«Je ne boirai jamais du vin dans un verre en plastique!» La voix chantante d’Elisabeth Pasquier charriait la garrigue et le chant des grillons du Château Mercier, à l’Hôtel de Ville de Sierre, où elle esquissait parfois quelques pas de danse au son du saxophone en fin de soirée. Je relis son dernier message dans ma boîte électronique, tellement vivant: «J’étais contente de te revoir et encore plus contente que tu sois allé à la cave des Landions, c’est très valorisant pour notre travail quand il débouche sur des visites.»

On se rappelle de son accueil à Sierre, les vendredis soirs de Vinea. De ces vins dégustés ensemble, notamment cette Petite Arvine d’Ismaël Bonvin, pour accompagner une raclette de Bagnes servie par un géant. Elle veillait à l’organisation de l’évènement dans ses moindres détails, savait calmer les fêtards les plus turbulents, rassurer une journaliste américaine très délicate. Elle restera pour moi une femme d’émotion et de séduction qui partait dans de grands rires truculents. Elle raffolait de bonnes adresses dans les villes européennes, de cave secrète à fado, de chefs d’œuvre de la peinture dissimulés dans une église.

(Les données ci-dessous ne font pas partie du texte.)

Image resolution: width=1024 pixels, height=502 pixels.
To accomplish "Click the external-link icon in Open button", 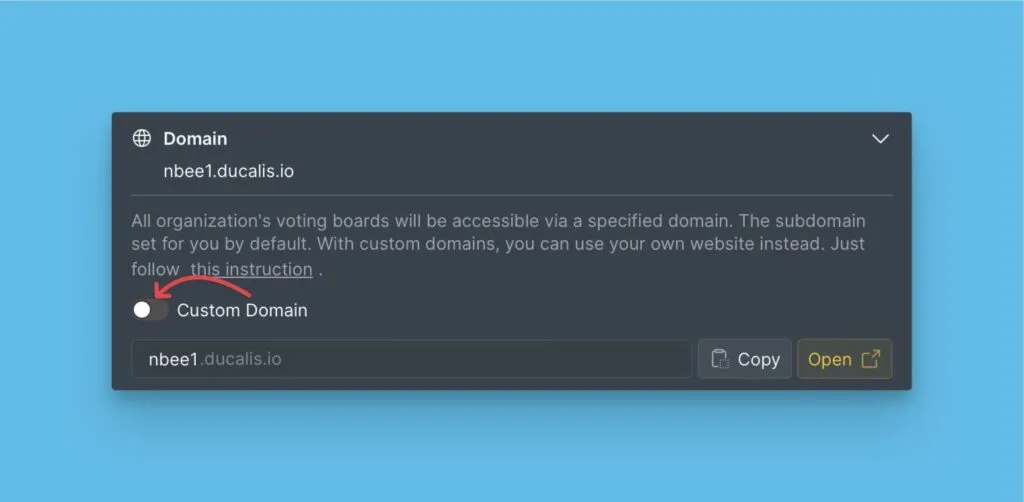I will click(x=870, y=359).
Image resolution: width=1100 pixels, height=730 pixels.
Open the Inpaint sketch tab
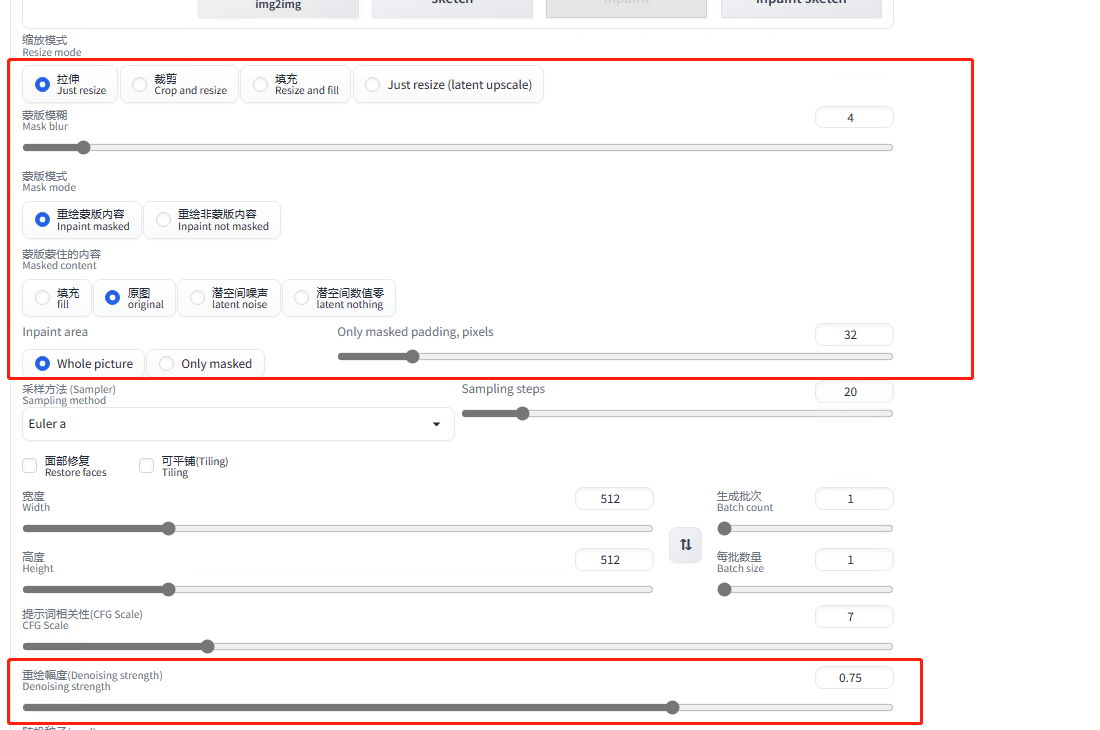click(801, 5)
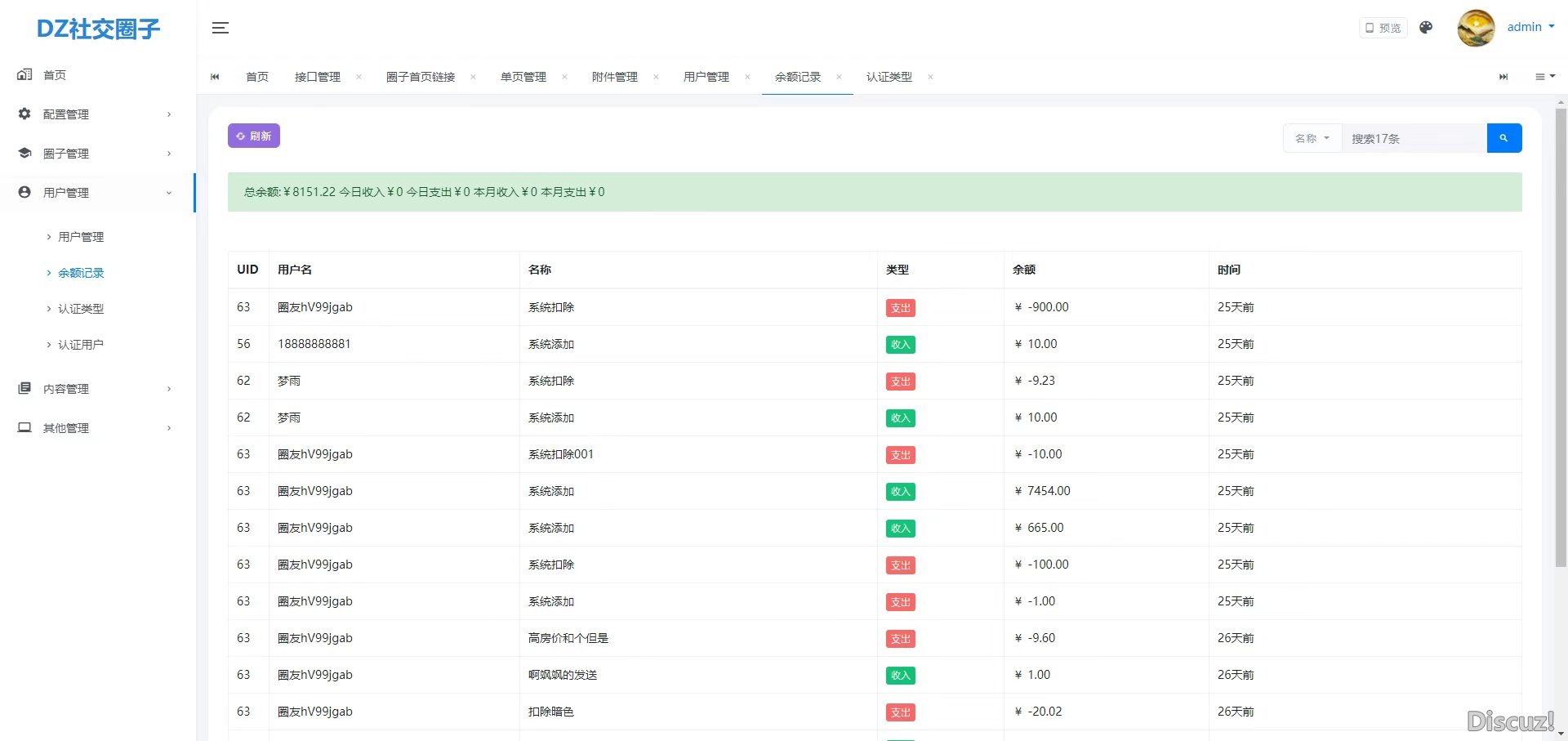Close the 认证类型 tab
1568x741 pixels.
pyautogui.click(x=930, y=77)
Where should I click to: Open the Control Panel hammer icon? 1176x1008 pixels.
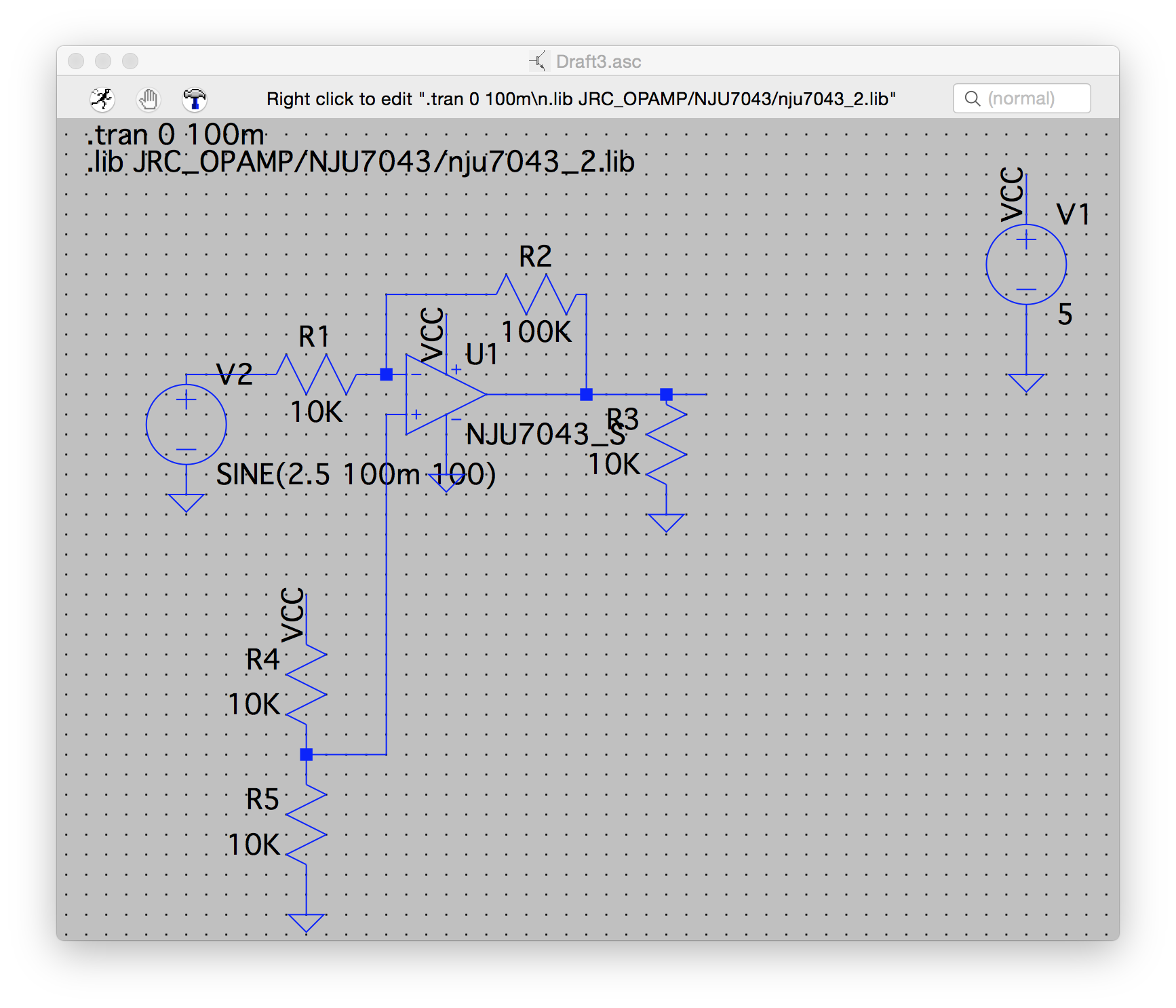tap(194, 99)
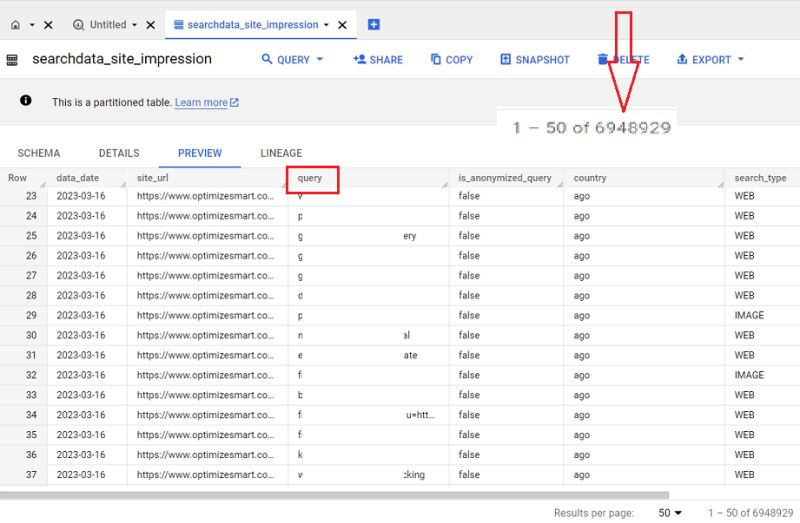Click the home icon tab

15,24
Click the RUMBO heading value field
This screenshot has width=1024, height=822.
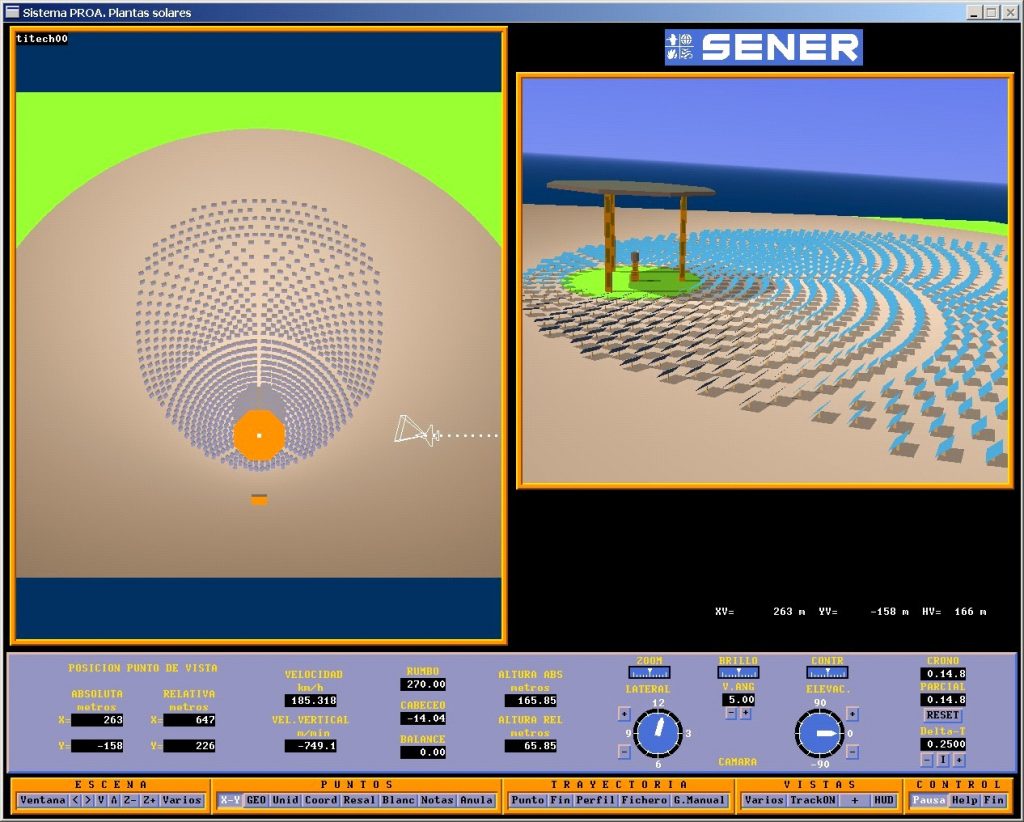click(423, 685)
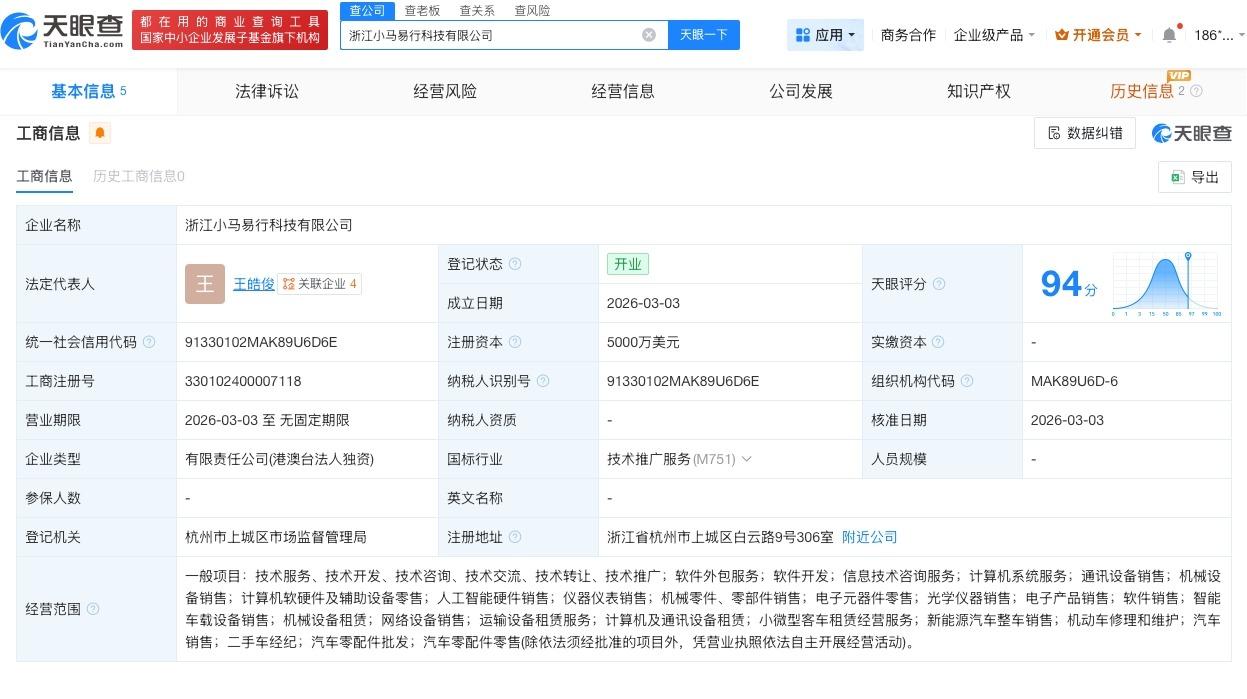
Task: Open the notification bell with red badge
Action: pos(1168,33)
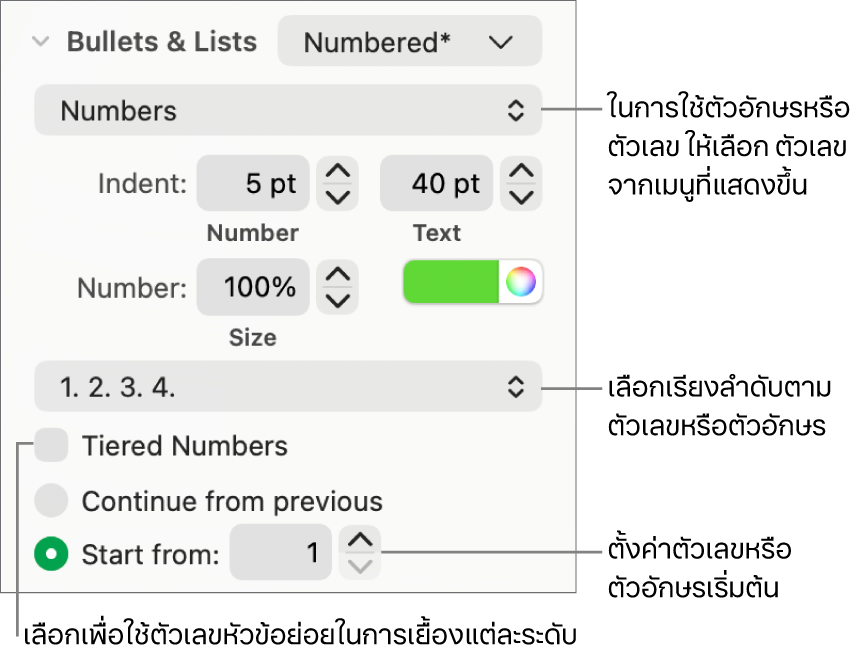Decrease number indent with down arrow
862x662 pixels.
point(338,196)
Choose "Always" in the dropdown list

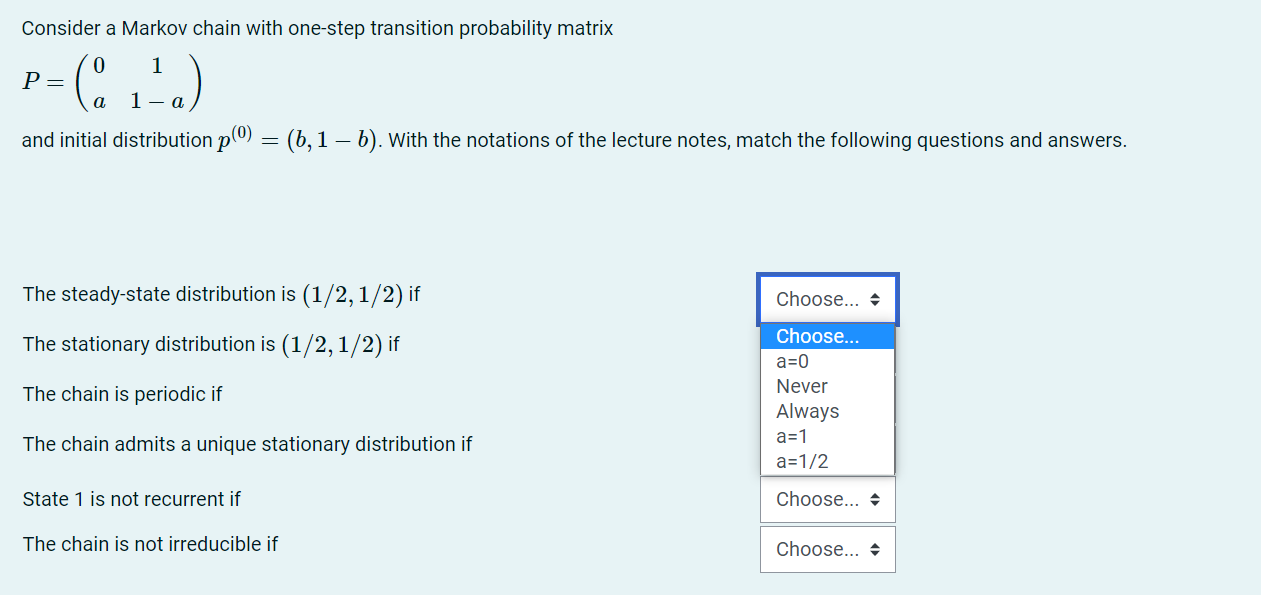point(807,411)
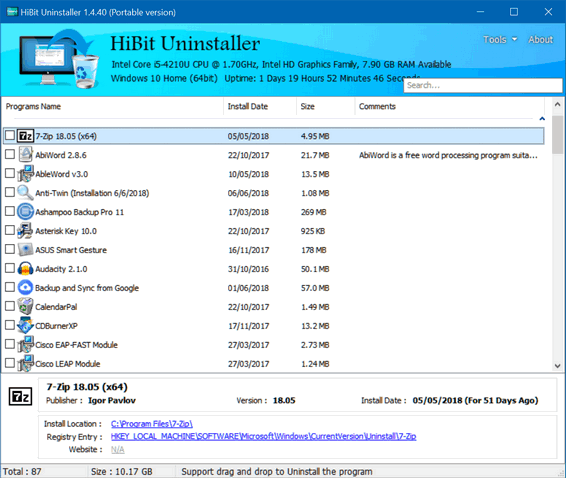The image size is (566, 478).
Task: Click the Audacity headphones icon
Action: pyautogui.click(x=25, y=269)
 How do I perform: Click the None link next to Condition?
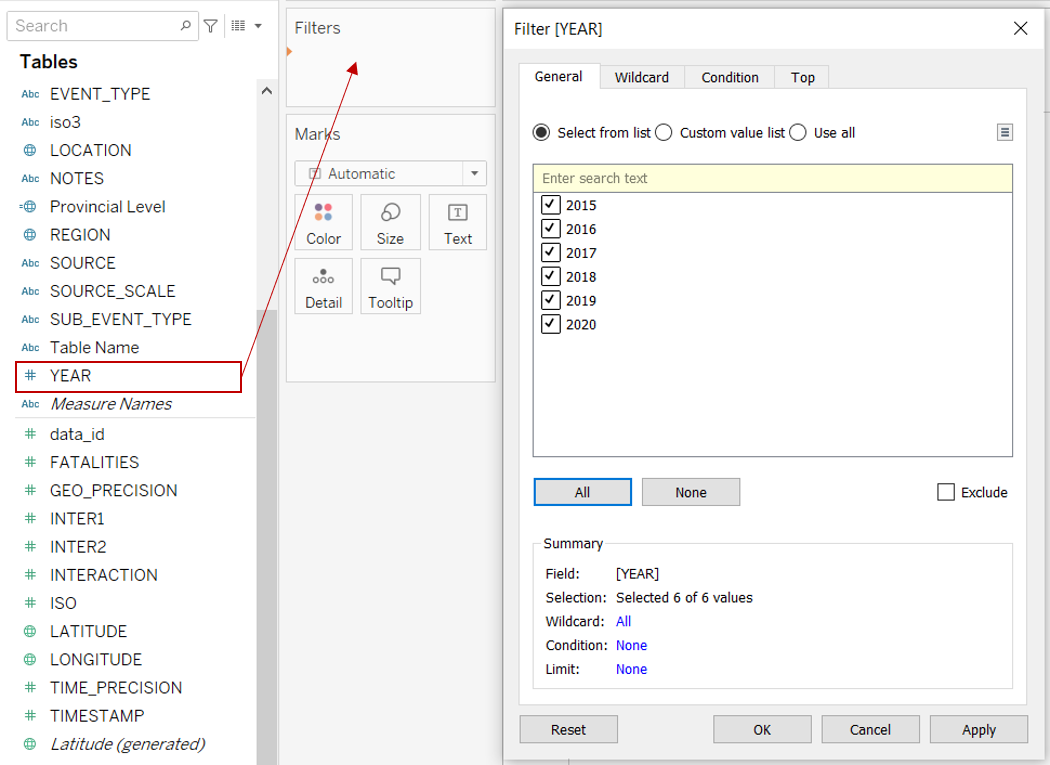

Elisabeth Pasquier connaissait mon talon d’Achille et mes envolées lyriques, me taquinait en me reparlant du regard de braise d’une vigneronne du Tessin. M’encourageait à improviser un poème de mots collés dans les salons feutrés du Terminus, chez Didier de Courten. Elle offrait des leçons de storytelling au naturel: «Les grandes Arvines me ramènent vers les vagues de l’océan de mon enfance, avec ce sel des Landes qu’elles laissent sur le palais.»Son visage lumineux reste lié à celui de ses complices son ancien président François Murisier, ses fidèles collaboratrices Emeline Zuffrey et Nicole Genoud, pour créer ensemble cette atmosphère de simplicité et de plaisir qui baigne Vinea.

Elisabeth Pasquier poussait le vin dans ses derniers retranchements: «Au-delà d’être sec, moelleux ou étourdissant, il délie les langues, déstresse, révèle ce que l’on mange et trouble nos rapports amoureux.» Quand elle savait qu’on allait se retrouver bientôt elle s’exclamait: «Chouette!»